I do have a suspicion that all the comments concerning labiality are and argument from the union. Pure speculation, but the shoe does fit.

Anonymous said...

She is right. Pay is not the issue th liability is the issue. The cop gets hurt and stays out of work for months it is th city taxpayer on the hook. You know that but still you attack Ms. Cramsie. Too bad she is not the ex-mayor then she would get a pass on anything. You hate legislators and love your authoritarians, don't you?

Anonymous said...

Here is what I found as the just of the problem. Workers were upset over company switching health care plans and switching employees from a pension to a 401(k) retirement-planning account.

I am not sure about anyone else reading this blog but I know health care plans seem to change regularly anymore unless you are in the publics sector. Also these people are very short sighted in their demand to keep a pension. Just ask the previous employees of Bethlehem Steel as to what they think about their pension plan after the company went out of business and their pension plan had to be saved by the tax payers.

Anonymous said...

Can't remember the last time I heard a good story about a pension. Most are underfunded and have as much or more risk than a 401k. I think the difference is a pension will be bailed out by taxpayers. The Steel pension was only pennies on the dollar but it was bailed out. My Grandfather worked at The Steel and despised the Union. He didn't live to see it's collapse but certainly saw it coming.

VAN A SCOTT SR said...

It always amazes me when someone starts out with, "I received many calls from my constituents". We all know that "constituents" are more that likely the union that endorsed and her more than likely gave her a donation while she was running for City Council. Open mouth insert foot. She obviously did not do her homework on this issue. Shame on her.

As Chief Kott explained in her very good brief in front of City Council. The City of Bethlehem Police Officer that are working extra jobs, are working on their on time. The company pays the city of Bethlehem and some of the money goes to the city for the insurance that covers the officer and city. None of that money equates in the Officers pension.

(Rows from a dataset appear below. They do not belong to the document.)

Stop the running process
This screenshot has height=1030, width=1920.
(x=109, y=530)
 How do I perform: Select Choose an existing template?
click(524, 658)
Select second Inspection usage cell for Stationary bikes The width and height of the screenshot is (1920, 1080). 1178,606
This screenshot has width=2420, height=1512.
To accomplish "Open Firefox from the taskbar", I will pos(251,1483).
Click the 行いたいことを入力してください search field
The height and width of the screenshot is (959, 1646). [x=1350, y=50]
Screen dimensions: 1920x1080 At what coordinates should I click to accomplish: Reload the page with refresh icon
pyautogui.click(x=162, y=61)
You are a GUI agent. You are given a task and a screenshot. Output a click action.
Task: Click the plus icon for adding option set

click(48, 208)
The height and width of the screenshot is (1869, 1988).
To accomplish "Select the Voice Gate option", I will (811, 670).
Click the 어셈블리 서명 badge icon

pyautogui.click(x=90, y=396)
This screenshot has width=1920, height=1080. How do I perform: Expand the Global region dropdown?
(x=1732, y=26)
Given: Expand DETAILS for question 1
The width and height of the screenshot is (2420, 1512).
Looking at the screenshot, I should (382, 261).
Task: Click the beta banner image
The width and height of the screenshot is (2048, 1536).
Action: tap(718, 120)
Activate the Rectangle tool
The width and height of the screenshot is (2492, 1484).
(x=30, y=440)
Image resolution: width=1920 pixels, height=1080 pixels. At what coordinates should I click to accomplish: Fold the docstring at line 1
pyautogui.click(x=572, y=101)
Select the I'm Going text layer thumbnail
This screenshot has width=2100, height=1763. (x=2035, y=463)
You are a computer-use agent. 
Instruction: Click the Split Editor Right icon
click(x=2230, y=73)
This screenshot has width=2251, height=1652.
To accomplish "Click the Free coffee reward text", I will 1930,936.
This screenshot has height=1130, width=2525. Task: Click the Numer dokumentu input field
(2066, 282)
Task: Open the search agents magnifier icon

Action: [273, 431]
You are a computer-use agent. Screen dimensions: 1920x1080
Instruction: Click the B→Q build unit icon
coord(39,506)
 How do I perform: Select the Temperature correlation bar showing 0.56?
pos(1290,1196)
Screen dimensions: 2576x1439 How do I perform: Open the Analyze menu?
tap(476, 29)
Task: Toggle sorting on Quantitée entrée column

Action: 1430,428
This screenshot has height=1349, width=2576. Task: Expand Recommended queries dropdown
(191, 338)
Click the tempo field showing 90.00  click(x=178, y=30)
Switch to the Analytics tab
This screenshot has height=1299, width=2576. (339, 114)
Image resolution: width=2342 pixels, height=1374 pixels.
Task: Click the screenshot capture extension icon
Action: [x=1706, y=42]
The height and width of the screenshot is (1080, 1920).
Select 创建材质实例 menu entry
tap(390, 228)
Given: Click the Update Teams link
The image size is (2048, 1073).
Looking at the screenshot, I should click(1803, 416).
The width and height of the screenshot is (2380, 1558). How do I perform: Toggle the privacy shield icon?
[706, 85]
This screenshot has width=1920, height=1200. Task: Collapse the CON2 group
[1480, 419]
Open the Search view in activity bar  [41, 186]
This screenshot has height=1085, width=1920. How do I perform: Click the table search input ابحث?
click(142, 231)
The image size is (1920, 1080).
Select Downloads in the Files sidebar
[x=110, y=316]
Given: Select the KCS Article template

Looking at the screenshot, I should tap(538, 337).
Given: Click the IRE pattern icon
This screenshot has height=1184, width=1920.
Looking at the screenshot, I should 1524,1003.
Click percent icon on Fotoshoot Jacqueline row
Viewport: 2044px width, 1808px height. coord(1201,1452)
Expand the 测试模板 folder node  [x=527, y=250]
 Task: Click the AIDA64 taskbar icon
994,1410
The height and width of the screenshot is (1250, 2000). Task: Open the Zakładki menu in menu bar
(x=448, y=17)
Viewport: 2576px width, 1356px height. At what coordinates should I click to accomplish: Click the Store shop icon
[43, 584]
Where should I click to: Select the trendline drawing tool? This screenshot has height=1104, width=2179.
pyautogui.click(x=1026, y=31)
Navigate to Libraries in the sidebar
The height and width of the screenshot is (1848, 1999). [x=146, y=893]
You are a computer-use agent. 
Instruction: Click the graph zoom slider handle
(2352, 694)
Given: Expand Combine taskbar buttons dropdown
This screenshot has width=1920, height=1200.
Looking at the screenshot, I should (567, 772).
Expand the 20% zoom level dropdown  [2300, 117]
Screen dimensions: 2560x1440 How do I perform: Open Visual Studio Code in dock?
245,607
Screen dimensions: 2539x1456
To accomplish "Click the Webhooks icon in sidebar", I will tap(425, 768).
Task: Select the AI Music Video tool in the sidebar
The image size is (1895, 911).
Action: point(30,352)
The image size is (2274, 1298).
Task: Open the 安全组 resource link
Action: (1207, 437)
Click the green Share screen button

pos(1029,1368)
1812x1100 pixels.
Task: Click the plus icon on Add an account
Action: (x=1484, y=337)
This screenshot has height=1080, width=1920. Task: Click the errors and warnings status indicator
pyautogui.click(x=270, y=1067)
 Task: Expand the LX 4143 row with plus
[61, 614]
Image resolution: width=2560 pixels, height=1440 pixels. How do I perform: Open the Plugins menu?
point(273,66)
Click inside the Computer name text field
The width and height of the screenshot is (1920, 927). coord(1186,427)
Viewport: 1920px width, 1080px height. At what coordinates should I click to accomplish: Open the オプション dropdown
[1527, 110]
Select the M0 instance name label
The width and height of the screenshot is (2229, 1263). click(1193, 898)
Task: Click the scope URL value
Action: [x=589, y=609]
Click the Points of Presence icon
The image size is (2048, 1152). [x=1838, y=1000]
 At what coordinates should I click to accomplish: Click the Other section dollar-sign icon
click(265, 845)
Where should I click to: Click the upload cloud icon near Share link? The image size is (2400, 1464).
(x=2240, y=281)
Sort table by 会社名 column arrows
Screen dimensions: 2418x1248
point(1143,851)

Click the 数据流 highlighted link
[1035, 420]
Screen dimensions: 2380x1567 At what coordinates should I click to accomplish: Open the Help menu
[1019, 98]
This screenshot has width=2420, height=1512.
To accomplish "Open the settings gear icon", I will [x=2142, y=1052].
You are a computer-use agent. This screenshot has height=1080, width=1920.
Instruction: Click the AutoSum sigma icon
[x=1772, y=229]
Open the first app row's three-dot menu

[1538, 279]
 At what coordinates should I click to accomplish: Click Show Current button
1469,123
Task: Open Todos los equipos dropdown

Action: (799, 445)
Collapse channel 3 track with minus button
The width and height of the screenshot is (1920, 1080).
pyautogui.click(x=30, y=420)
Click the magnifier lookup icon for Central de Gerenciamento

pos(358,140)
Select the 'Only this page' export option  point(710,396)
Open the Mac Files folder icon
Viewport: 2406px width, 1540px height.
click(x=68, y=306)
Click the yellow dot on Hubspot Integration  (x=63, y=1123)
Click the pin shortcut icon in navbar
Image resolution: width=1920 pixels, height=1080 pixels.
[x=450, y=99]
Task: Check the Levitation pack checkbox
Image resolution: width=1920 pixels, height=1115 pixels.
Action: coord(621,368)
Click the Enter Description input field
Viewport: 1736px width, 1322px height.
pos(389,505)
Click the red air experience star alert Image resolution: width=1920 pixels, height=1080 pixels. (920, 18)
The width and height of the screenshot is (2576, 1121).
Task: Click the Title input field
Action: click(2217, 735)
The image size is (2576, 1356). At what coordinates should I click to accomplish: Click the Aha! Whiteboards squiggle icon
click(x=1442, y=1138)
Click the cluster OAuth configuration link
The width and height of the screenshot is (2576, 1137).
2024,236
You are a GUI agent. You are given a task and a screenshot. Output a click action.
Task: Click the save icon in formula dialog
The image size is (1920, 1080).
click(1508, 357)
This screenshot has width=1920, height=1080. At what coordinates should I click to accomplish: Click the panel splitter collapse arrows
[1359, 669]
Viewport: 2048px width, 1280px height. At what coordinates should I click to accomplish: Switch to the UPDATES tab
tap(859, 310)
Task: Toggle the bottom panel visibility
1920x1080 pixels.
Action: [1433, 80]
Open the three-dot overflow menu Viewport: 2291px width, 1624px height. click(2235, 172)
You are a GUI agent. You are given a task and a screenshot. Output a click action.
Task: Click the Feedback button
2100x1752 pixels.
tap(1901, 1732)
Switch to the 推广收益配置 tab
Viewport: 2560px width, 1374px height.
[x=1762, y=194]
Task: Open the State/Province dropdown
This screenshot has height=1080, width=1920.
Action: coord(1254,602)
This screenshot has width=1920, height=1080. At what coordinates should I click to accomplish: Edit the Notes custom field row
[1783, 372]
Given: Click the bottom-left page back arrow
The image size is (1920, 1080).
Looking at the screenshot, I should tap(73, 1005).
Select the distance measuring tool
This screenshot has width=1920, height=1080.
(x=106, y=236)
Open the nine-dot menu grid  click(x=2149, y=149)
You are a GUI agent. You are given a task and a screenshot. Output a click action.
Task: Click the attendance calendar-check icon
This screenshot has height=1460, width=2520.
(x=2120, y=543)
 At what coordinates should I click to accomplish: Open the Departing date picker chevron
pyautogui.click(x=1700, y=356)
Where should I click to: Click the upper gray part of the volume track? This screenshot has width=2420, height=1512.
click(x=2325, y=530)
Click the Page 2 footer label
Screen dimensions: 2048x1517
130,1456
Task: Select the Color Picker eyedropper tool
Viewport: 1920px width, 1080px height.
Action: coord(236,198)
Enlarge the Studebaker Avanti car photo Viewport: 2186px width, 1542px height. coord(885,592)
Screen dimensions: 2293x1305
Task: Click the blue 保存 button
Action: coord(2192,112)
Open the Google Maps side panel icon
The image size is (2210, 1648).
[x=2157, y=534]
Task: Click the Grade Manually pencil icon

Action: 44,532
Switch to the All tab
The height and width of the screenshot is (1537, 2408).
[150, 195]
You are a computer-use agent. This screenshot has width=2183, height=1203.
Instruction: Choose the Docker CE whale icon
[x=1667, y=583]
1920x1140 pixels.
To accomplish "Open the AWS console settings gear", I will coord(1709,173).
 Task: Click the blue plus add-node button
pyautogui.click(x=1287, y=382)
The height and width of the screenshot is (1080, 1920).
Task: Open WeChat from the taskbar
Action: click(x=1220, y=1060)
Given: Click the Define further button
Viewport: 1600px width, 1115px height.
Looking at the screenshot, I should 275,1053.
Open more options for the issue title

Prior to the Bethlehem Police Officer working that roster, there were many calls/complaints to the Dept. There were reports of unruly Union employees flashing red laser beams in the faces of drivers and standing in the roadway blocking traffic, causing safety issues. Those calls resulted in the police arriving with sometimes 2 to 3 patrol vehicles. Who is paying for that service? Obviously the taxpayers. Taking several officers of off the street while dealing with a union/company safety issues is totally counterproductive.

Keep in mind the officer are/were there for safety and officers presence, not to be security guards. I believe since they started, there has not been other issues with the union or the company. Who are we to deny a company or whomever the right to have a paid officer be present for civil and safety reasons?